Transcribe every record verbatim; no pictures.

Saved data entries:
▼

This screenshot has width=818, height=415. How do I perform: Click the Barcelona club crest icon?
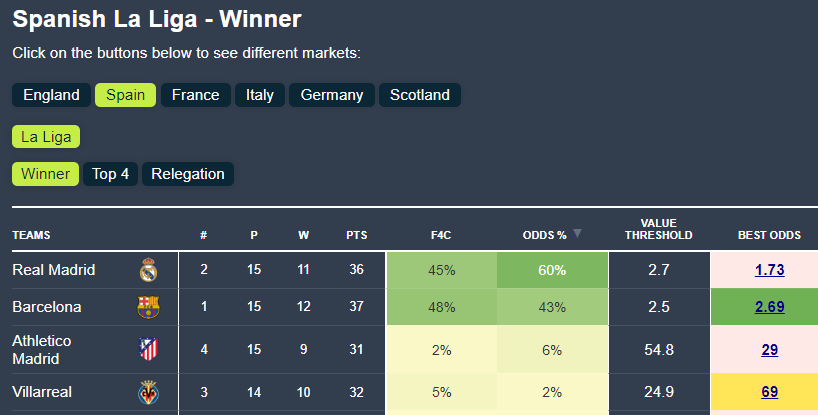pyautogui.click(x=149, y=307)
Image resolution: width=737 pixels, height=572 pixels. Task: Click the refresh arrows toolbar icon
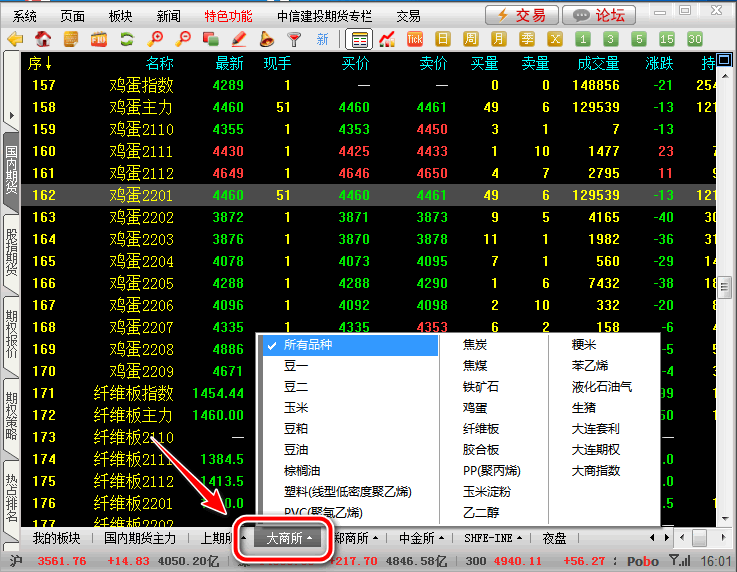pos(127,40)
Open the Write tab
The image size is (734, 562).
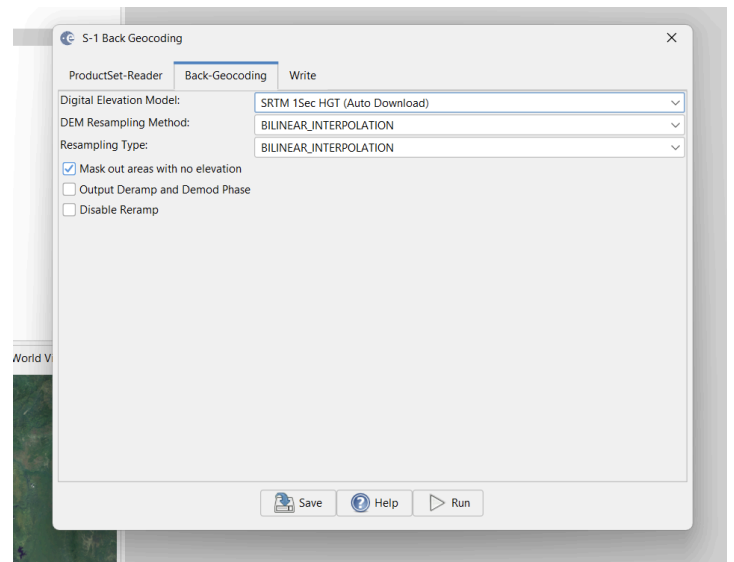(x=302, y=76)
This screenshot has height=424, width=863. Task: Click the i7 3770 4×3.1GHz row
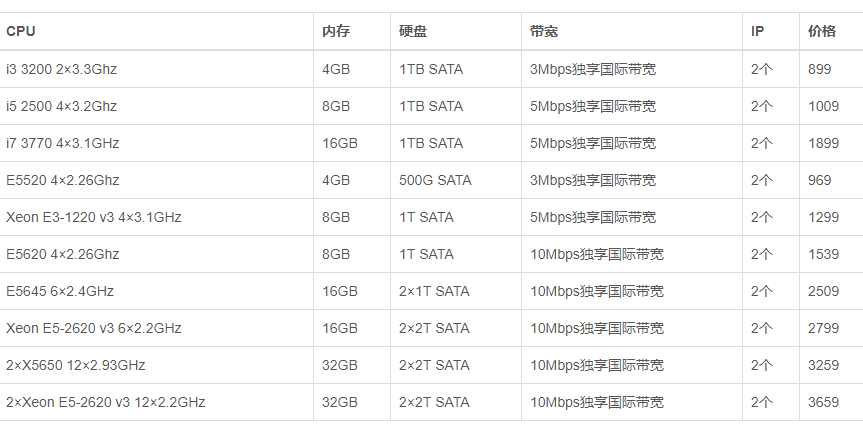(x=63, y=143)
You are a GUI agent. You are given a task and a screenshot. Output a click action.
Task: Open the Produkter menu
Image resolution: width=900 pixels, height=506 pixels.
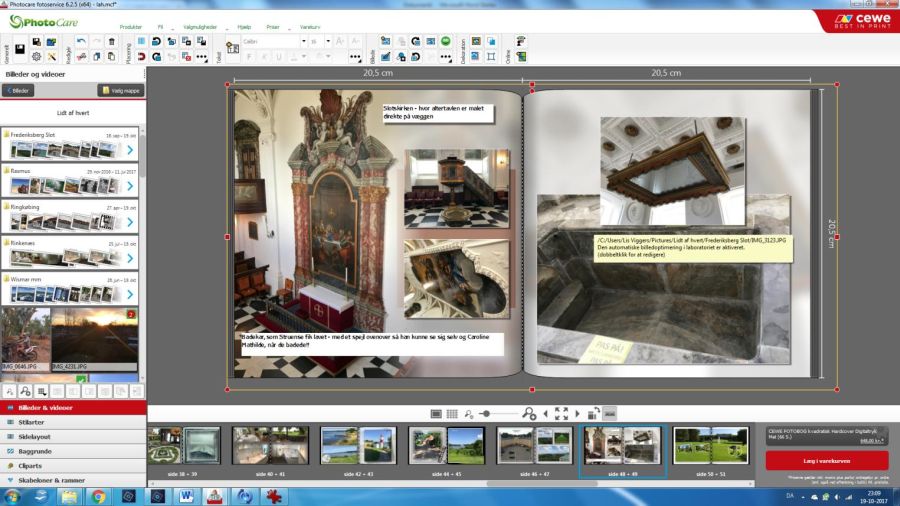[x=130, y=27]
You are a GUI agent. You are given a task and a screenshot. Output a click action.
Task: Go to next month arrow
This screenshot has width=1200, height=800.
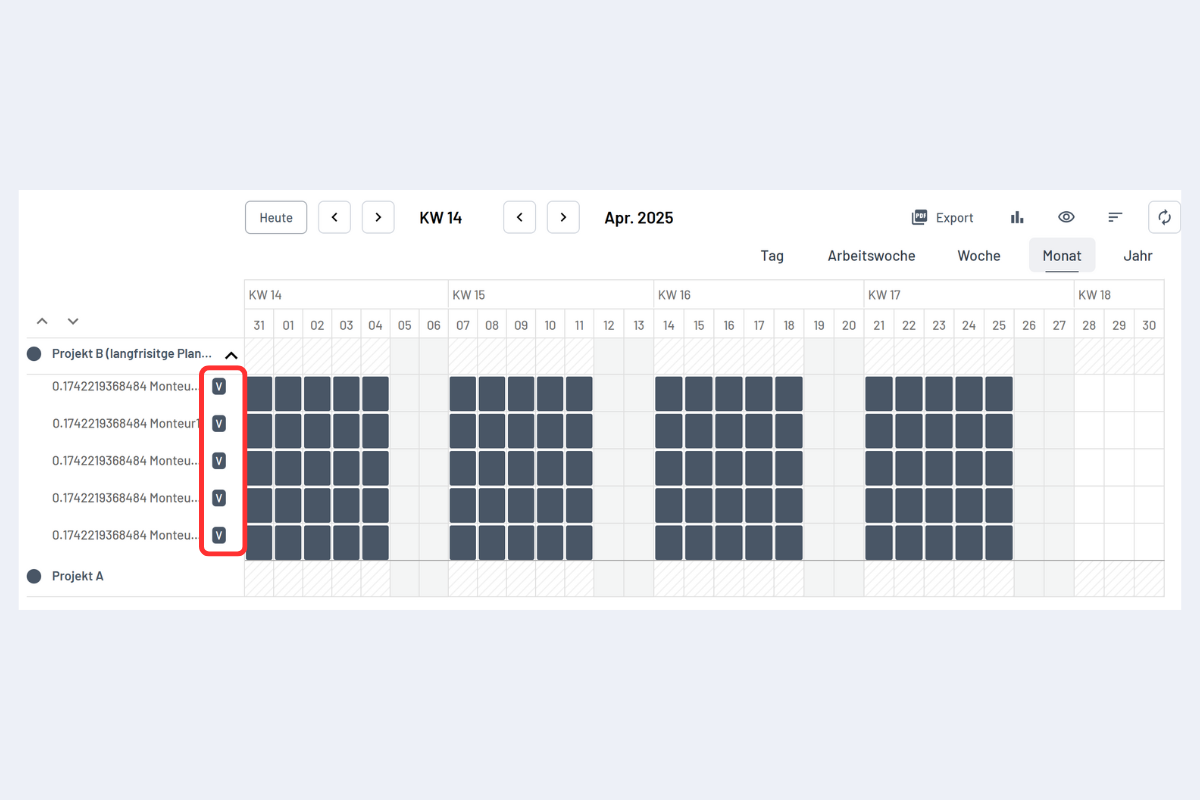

▲

TASK ANSWER –
This screenshot has width=818, height=415. How do I perform: Click the Barcelona club crest icon?
pyautogui.click(x=149, y=307)
Image resolution: width=737 pixels, height=572 pixels. Task: Click the refresh arrows toolbar icon
pos(127,40)
Open the Write tab
The image size is (734, 562).
(x=302, y=76)
This screenshot has height=424, width=863. Task: Click the i7 3770 4×3.1GHz row
(x=63, y=143)
You are a GUI agent. You are given a task and a screenshot. Output a click action.
Task: Open the Produkter menu
Image resolution: width=900 pixels, height=506 pixels.
[x=130, y=27]
You are a GUI agent. You are given a task and a screenshot. Output a click action.
Task: Go to next month arrow
This screenshot has width=1200, height=800.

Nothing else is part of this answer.